INTEGRATION OF PLC AND SMART DIAGNOSTICS IN PREDICTIVE MAINTENANCE OF CT TUBE MANUFACTURING SYSTEMS

Abstract

This systematic review examines the integration of programmable logic controllers (PLCs) and smart diagnostics within predictive maintenance frameworks for computed tomography (CT) tube manufacturing systems. Following the Preferred Reporting Items for Systematic Reviews and Meta-Analyses (PRISMA) guidelines, a total of 87 studies were analyzed to synthesize evidence on maintenance complexity, diagnostic strategies, modeling approaches, regulatory dimensions, and economic implications.

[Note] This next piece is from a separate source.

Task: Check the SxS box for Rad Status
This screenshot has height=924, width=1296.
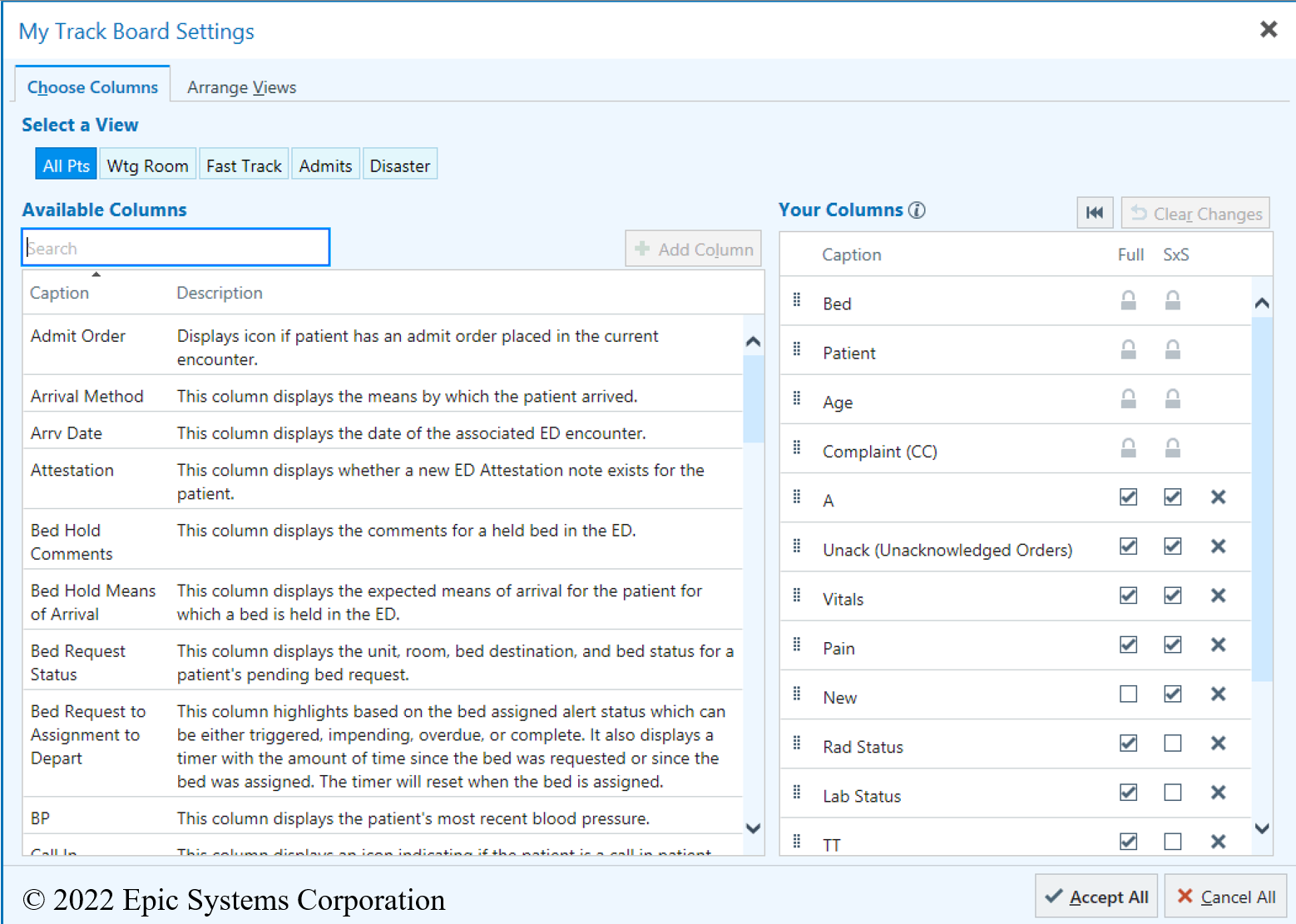Action: tap(1172, 744)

Findings highlight that CT tube manufacturing is characterized by multi-domain degradation processes, including vacuum instability, rotor-bearing wear, and thermal fatigue, which traditional preventive maintenance cannot adequately address. Recurrent failure modes—such as filament thinning, anode cracking, and vacuum leakage—were consistently associated with measurable health indicators like vibration signals, acoustic emissions, thermal gradients, and arc frequency. Prognostic modeling approaches revealed that physics-based models offer mechanistic insight, data-driven methods provide adaptive accuracy, and hybrid frameworks balance both strengths while meeting regulatory validation requirements. The review also identified unresolved challenges in interoperability, data governance, and compliance with ISO 13485, ISO 14971, IEC 60601, and FDA 21 CFR Part 11, which continue to constrain large-scale implementation. Conceptual anchors derived from the synthesis—deterministic PLC control, validated diagnostic science, and regulatory alignment—provide a structured foundation for advancing predictive maintenance in regulated medical device manufacturing.